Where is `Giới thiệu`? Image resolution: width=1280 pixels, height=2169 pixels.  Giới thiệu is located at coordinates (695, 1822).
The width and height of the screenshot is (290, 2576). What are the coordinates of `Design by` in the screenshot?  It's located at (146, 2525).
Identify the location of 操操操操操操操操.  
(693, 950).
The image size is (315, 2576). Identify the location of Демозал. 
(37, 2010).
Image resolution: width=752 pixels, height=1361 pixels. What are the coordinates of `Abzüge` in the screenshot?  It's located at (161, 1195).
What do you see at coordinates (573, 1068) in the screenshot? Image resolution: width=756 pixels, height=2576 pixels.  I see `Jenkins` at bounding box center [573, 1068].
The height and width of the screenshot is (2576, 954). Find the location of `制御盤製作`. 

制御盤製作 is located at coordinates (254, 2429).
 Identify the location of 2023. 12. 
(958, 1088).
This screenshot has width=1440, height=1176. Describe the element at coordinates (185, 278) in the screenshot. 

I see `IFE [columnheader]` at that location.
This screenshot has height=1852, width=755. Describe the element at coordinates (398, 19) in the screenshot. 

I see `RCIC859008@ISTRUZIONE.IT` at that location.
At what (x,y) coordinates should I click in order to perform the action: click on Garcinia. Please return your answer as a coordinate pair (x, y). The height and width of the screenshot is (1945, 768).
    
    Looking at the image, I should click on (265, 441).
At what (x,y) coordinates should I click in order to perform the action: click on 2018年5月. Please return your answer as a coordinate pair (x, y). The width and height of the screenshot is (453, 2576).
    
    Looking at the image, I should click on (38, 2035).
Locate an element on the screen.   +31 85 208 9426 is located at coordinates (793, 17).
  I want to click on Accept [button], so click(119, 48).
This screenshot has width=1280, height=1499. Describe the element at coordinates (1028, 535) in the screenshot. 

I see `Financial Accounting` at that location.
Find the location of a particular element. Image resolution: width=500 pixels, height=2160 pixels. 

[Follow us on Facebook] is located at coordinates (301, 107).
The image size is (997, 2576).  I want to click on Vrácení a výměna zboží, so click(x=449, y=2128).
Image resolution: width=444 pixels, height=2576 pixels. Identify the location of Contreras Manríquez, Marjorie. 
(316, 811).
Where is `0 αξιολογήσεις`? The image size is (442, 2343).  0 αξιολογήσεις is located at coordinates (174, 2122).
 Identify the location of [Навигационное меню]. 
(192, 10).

→ Task statement: Copy the data from the line with "The image size is (315, 2576)." to the line with "(958, 1088).", keeping every line unchanged.

→ Full response:
The image size is (315, 2576). Identify the location of Демозал. 
(37, 2010).
Image resolution: width=752 pixels, height=1361 pixels. What are the coordinates of `Abzüge` in the screenshot?  It's located at (161, 1195).
What do you see at coordinates (573, 1068) in the screenshot? Image resolution: width=756 pixels, height=2576 pixels.  I see `Jenkins` at bounding box center [573, 1068].
The height and width of the screenshot is (2576, 954). Find the location of `制御盤製作`. 

制御盤製作 is located at coordinates (254, 2429).
 Identify the location of 2023. 12. 
(958, 1088).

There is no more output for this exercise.